During an interview, John Lennon revealed he liked talking to reporters with Yoko Ono at his side. In response, a reporter wondered why he couldn’t be apart from Ono. John responded by talking about love, groupies, and his music.
John Lennon preferred Yoko Ono to groupies
The book Lennon Remembers is a lengthy interview Rolling Stone’s Jann S. Wenner conducted with John. Ono occasionally chimes in. At one point, Wenner asks John if he wants to take a break from their discussion. John said he’d rather keep going. After all, he liked doing an interview with Ono at his side. Wenner then asked John why he couldn’t be apart from Ono.
“I can be, but I don’t wish to be,” John replied. “There is no reason on earth why I should be without her. There is nothing more important than our relationship, nothing. And we dig being together all the time.”
John gave fans insight into his feelings about love. “And both of us could survive apart, but what for?” he added. “I’m not going to sacrifice love, real love, for any f—— whore or any friend, or any business, because in the end you’re alone at night. Neither of us want to be and you can’t fill the bed with groupies, that doesn’t work. I don’t want to be a swinger. Like I said in the song, I’ve been through it all and nothing works better than to have somebody you love hold you.”
Which song was John Lennon talking about?
It’s not clear which song John referred to.
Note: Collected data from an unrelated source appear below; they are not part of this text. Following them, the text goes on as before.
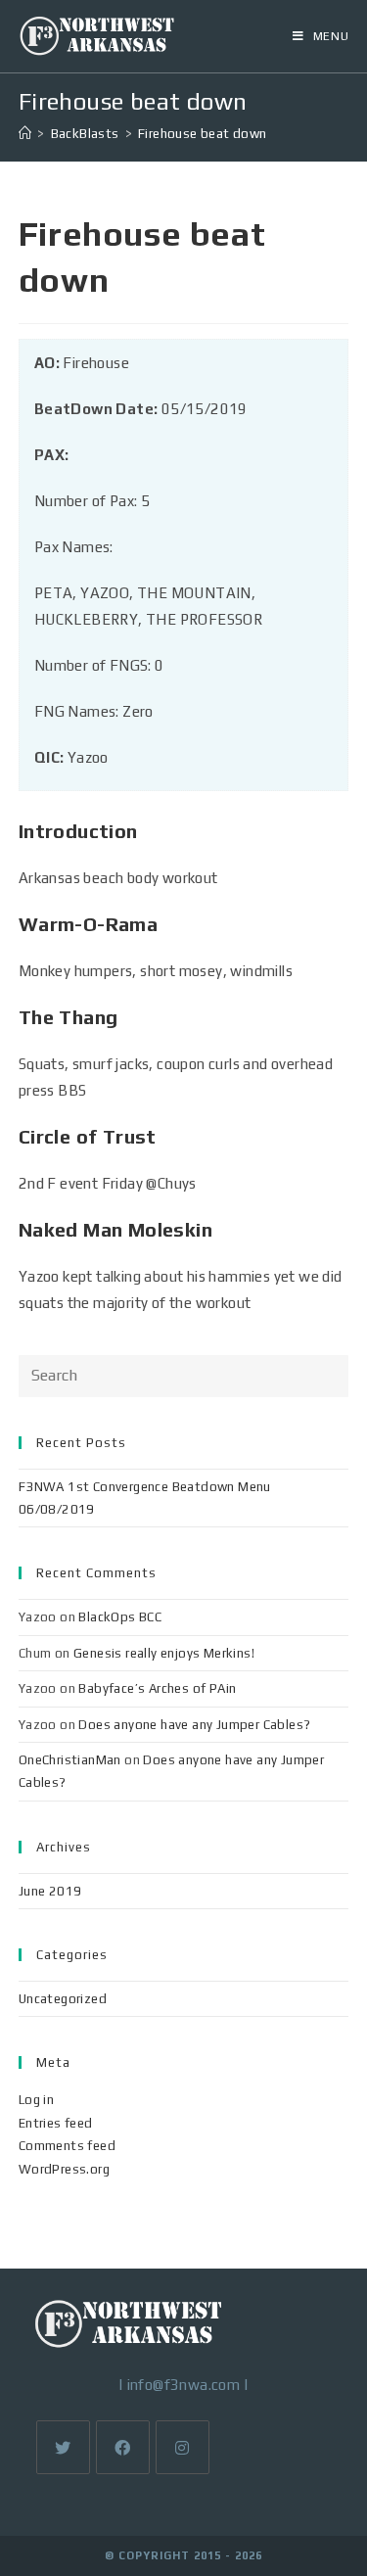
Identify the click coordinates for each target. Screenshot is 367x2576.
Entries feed (56, 2123)
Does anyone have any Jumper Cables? (194, 1724)
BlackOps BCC (119, 1617)
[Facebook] (123, 2447)
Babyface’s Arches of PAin (157, 1688)
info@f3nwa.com (184, 2384)
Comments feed (67, 2145)
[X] (63, 2447)
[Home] (25, 133)
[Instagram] (182, 2447)
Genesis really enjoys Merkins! (163, 1653)
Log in (36, 2099)
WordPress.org (64, 2169)
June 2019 (50, 1891)
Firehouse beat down (202, 133)
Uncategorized (63, 1998)
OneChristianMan (70, 1760)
He might’ve been talking about The Beatles’ “All You Need Is Love.” He also could’ve been discussing “P.S. I Love You,” an early Beatles hit which mentions holding someone tight.
According to Blank on Blank, John gave a separate interview where he connected “All You Need Is Love” to Ono. He said he understood love in an abstract way when he sang that song before he met Ono. “It’s like anything, you sing about it first or write about it first, and find out what you were talking about after,” he said.
What was Yoko Ono’s involvement in her husband’s music?
Ono was a major part of John’s life romantically and creatively. They crafted several albums together, specifically Unfinished Music No. 1: Two Virgins, Unfinished Music No. 2: Life with the Lion, Wedding Album, Some Time in New York City, and Double Fantasy. Ono even produced John’s posthumous album Milk and Honey.
The Official Charts Company reports Double Fantasy was a huge hit in the United Kingdom, peaking at No. 1 and staying on the charts for 36 weeks. Their collaborative song “Happy Xmas (War Is Over)” was a massive hit as well, charting in the U.K. in 1972, 2003, and 2007.
John didn’t want to be without Ono — and she didn’t leave his side when he was making music.